À l’occasion du double anniversaire, le 24 février, de la création de l’UGTA et de la nationalisation des hydrocarbures, le président Abdelmadjid Tebboune a salué les « sacrifices des pionniers » et mis en avant les performances du secteur énergétique, dans un discours aux accents souverainistes prononcé dans un contexte de forte dépendance budgétaire aux revenus pétroliers.
Dans un message lu en son nom par le Premier ministre, Sifi Ghrieb, lors d’une cérémonie organisée à Arzew, dans la wilaya d’Oran, le chef de l’État a rappelé que « le 24 février constitue, chaque année, une halte mémorielle pour célébrer le double anniversaire de la création de l’UGTA en 1956 et de la nationalisation des hydrocarbures en 1971 ».
Il a souligné la portée historique de ces deux événements, évoquant l’engagement des travailleurs durant la guerre de Libération et rendant hommage aux figures syndicales et nationales tombées « en martyrs du devoir ».
Revenant sur la décision de 1971, le président a affirmé que les ingénieurs et techniciens algériens avaient su relever le défi de la continuité de la production après la nationalisation. Selon lui, ces compétences permettent aujourd’hui de maîtriser l’ensemble de la chaîne de valeur des hydrocarbures, de l’exploration à la commercialisation. Il a assuré que l’Algérie a doublé sa production commerciale d’énergie et se positionne comme le septième exportateur mondial de gaz et le troisième fournisseur du marché européen.
Les autorités mettent en avant un secteur qui demeure le pilier de l’économie nationale. Les hydrocarbures représentent encore l’essentiel des recettes d’exportation et une part prépondérante des ressources budgétaires.
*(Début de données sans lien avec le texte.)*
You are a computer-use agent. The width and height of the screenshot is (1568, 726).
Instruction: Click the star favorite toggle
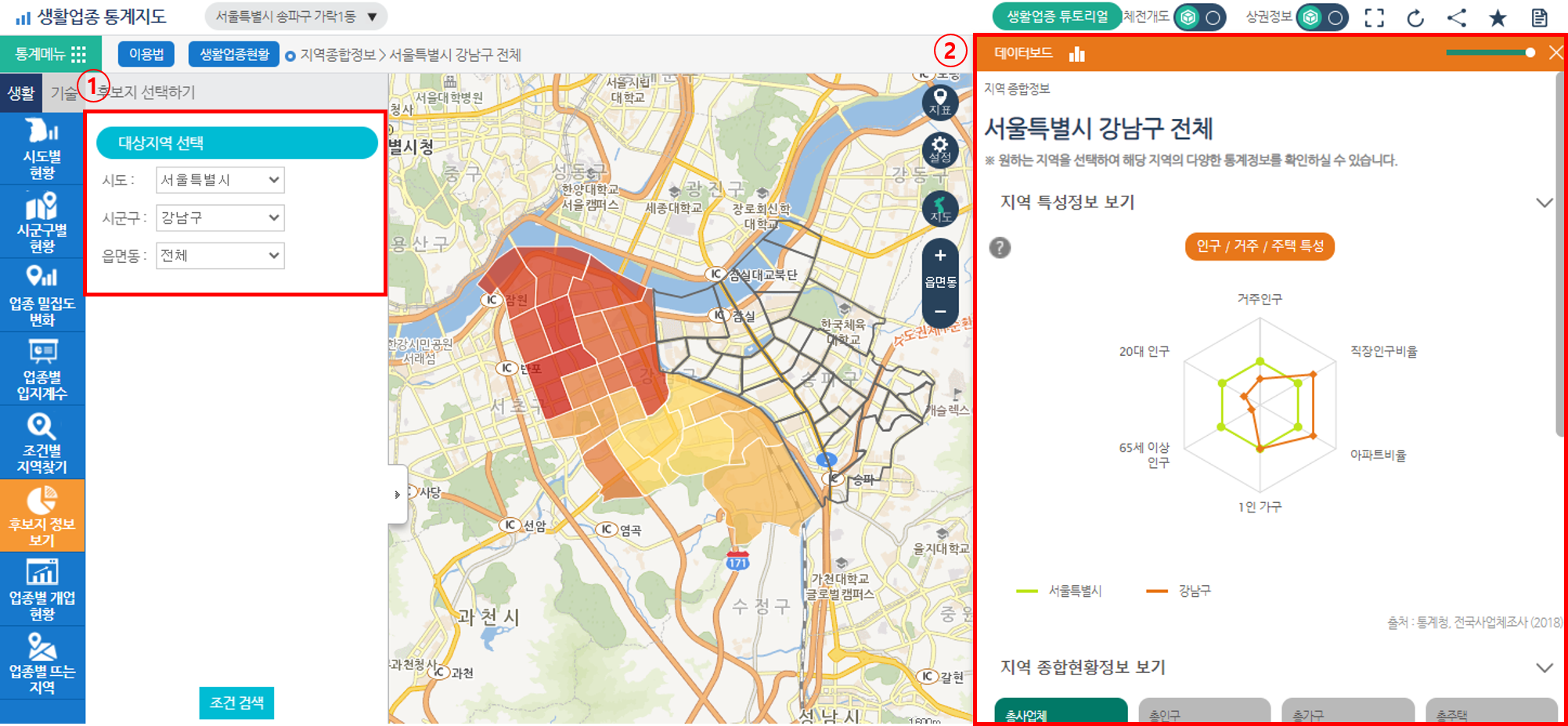click(1498, 18)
Si le discours officiel insiste sur la diversification et le développement des industries de transformation, les données structurelles traduisent la persistance d’un modèle économique fortement tributaire des fluctuations des marchés énergétiques internationaux.
Les ambitions de renouvellement des réserves et de montée en gamme industrielle se heurtent ainsi à des contraintes d’investissement, de gouvernance et de climat des affaires régulièrement pointées par des analystes.
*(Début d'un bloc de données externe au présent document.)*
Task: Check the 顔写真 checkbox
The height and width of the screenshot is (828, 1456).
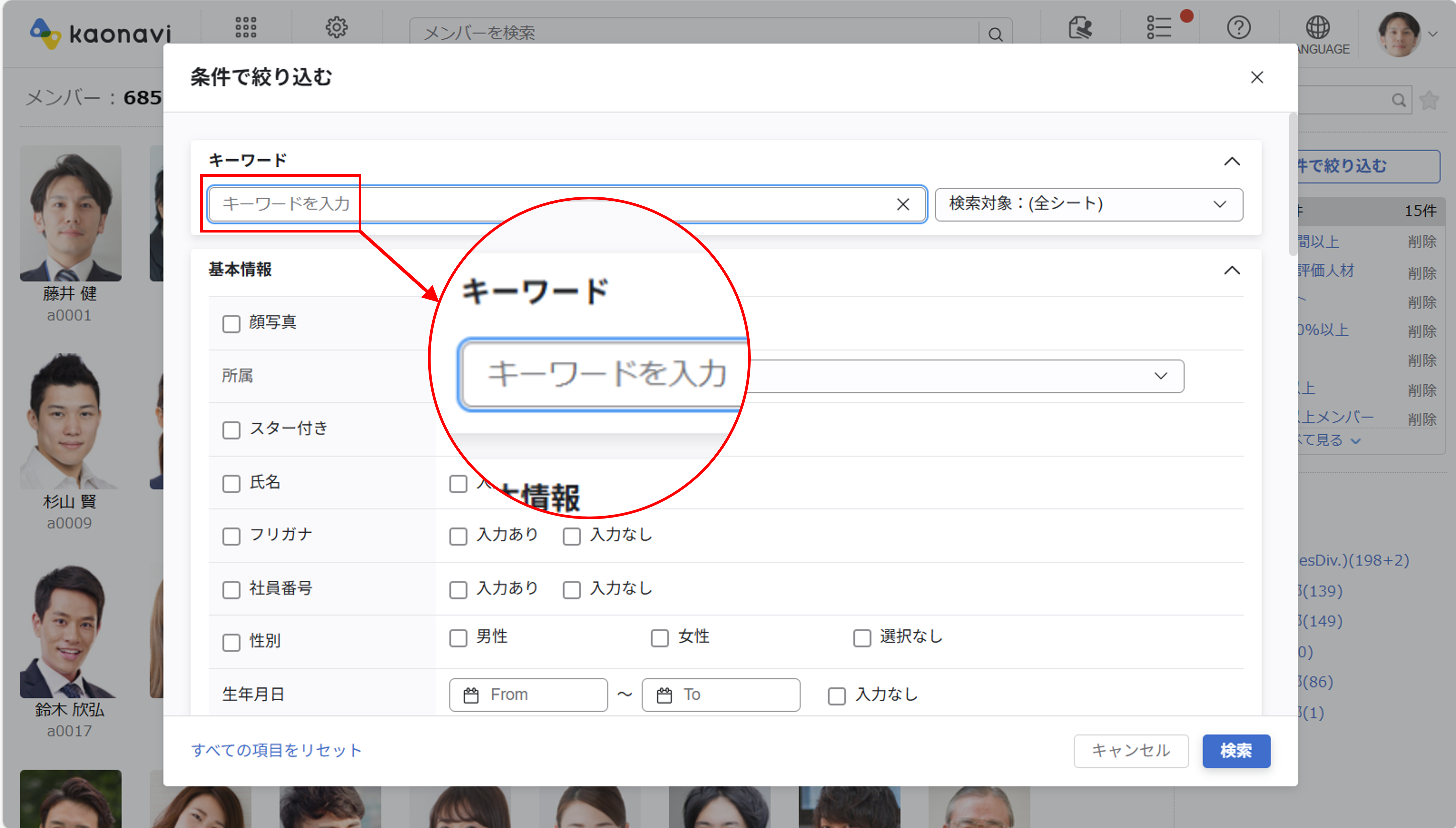Action: (232, 324)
Le chef de l’État algérien a également cité plusieurs projets d’infrastructures, dont le tronçon minier occidental du réseau ferroviaire, présenté comme un levier d’intégration économique et de valorisation des ressources nationales. Il a insisté sur l’innovation technologique, l’exploration et la formation des compétences comme axes stratégiques pour consolider l’indépendance énergétique et soutenir une croissance durable.
Au-delà de la dimension commémorative, cette célébration intervient dans un contexte où les attentes sociales demeurent élevées et où la diversification économique reste un chantier inachevé. Si le pouvoir revendique les acquis historiques de la nationalisation et la solidité des capacités humaines nationales, la concrétisation d’une « Algérie nouvelle » moins dépendante de la rente énergétique continue de constituer l’un des principaux défis structurels du pays.